Exercise brief: In the entries below, find every line with "computer" and copy it.

------------

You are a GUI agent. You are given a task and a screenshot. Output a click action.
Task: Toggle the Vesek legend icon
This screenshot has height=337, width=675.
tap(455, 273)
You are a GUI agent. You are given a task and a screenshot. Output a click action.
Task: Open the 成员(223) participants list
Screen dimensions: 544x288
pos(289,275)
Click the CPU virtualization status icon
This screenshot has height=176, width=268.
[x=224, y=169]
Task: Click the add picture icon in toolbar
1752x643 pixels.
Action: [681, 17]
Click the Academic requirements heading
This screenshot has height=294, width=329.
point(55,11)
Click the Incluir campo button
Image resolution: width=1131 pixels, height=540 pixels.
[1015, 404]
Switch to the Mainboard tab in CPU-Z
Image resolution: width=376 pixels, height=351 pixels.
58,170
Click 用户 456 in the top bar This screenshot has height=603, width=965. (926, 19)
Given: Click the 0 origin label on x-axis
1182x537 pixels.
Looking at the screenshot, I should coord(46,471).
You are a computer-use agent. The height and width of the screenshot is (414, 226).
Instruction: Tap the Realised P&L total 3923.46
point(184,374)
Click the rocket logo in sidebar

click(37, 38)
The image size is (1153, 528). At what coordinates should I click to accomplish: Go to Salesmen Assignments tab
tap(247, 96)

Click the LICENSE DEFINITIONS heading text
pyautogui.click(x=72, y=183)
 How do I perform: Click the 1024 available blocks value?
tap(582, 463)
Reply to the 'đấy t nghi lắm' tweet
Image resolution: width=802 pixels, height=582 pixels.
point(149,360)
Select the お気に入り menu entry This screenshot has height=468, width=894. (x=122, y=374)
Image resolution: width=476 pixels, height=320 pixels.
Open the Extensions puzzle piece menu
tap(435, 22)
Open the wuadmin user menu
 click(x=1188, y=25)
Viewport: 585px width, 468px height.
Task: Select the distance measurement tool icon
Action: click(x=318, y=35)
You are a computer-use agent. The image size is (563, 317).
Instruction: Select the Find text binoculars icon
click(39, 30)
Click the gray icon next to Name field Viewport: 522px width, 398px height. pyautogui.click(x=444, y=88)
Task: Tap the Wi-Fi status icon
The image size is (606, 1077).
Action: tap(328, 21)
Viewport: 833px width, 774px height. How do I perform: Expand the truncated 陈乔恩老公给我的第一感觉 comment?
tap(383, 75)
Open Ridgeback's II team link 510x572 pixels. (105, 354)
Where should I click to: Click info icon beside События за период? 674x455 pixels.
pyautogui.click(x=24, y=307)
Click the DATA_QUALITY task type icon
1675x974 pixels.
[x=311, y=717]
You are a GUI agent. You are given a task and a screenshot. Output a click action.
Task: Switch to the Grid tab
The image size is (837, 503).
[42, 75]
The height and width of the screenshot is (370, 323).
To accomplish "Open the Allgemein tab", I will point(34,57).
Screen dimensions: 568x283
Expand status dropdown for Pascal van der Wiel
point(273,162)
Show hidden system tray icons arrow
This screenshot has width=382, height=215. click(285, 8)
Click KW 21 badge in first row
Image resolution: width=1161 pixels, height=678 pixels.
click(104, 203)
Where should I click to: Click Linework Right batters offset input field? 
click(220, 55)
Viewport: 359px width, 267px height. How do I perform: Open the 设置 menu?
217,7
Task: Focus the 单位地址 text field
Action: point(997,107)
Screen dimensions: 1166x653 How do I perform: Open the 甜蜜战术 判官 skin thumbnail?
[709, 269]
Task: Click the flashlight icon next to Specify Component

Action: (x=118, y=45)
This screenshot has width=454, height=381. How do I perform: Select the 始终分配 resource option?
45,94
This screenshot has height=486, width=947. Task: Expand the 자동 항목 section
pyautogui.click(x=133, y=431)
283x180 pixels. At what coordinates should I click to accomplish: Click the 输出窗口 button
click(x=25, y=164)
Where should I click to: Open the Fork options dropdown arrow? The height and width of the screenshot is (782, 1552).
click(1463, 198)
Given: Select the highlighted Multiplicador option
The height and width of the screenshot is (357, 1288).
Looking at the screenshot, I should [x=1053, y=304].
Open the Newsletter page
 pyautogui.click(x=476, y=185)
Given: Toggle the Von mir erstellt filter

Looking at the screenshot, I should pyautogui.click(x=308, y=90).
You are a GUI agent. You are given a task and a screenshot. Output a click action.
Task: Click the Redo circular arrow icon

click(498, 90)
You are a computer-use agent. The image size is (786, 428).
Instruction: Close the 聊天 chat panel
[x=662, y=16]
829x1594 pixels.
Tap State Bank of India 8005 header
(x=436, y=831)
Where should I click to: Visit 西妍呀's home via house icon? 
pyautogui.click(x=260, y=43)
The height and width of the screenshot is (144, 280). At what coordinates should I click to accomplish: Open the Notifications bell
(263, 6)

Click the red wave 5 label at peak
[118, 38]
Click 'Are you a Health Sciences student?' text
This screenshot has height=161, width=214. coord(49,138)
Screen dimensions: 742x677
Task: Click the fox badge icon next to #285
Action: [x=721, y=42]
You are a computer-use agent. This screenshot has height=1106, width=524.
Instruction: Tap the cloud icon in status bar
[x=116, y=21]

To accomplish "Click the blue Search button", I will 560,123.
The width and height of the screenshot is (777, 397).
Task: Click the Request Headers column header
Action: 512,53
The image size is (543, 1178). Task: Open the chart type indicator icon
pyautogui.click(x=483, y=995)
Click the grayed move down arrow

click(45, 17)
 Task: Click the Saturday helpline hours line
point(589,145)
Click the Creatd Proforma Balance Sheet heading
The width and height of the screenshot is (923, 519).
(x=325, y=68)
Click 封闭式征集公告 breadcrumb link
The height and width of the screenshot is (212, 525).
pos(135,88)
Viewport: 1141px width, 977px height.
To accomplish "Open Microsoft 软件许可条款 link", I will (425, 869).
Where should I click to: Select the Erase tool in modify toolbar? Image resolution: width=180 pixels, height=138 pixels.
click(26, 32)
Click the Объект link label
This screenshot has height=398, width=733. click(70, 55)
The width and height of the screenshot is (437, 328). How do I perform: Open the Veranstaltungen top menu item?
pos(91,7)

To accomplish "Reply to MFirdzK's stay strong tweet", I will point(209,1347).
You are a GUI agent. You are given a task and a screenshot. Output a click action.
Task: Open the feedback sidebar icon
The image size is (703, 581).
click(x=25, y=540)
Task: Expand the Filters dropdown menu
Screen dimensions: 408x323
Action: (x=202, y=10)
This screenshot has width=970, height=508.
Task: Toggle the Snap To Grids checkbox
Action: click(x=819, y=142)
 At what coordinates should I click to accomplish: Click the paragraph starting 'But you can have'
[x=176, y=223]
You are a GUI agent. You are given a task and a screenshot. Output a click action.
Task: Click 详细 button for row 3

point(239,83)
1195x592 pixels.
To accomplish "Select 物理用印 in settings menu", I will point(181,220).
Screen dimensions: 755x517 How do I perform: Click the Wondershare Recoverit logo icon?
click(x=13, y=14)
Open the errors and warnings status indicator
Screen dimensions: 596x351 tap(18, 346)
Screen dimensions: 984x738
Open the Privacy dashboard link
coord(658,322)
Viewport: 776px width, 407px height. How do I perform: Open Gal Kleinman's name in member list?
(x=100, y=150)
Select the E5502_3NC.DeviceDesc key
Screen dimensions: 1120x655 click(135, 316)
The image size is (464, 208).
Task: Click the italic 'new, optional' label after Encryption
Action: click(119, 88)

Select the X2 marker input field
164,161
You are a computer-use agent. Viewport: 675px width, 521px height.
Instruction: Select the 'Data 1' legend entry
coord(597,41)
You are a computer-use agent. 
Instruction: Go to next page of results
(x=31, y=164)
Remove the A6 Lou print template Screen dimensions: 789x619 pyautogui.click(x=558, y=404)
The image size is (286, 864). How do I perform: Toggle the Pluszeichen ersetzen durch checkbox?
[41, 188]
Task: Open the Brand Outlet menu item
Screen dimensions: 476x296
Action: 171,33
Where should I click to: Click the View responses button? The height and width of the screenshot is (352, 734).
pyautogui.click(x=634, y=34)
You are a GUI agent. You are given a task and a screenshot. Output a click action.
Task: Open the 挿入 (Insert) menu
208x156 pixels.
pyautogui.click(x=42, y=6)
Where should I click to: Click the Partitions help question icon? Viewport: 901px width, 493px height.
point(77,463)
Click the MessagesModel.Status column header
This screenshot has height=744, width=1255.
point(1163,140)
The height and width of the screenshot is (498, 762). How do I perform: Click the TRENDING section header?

------------

Reply:
You are a computer-use agent. The height and width of the screenshot is (414, 226).
You are a computer-use agent. The image size is (563, 317).
You are a computer-use agent. The image size is (786, 428).
You are a computer-use agent. This screenshot has height=1106, width=524.
You are a computer-use agent. Viewport: 675px width, 521px height.
You are a computer-use agent. 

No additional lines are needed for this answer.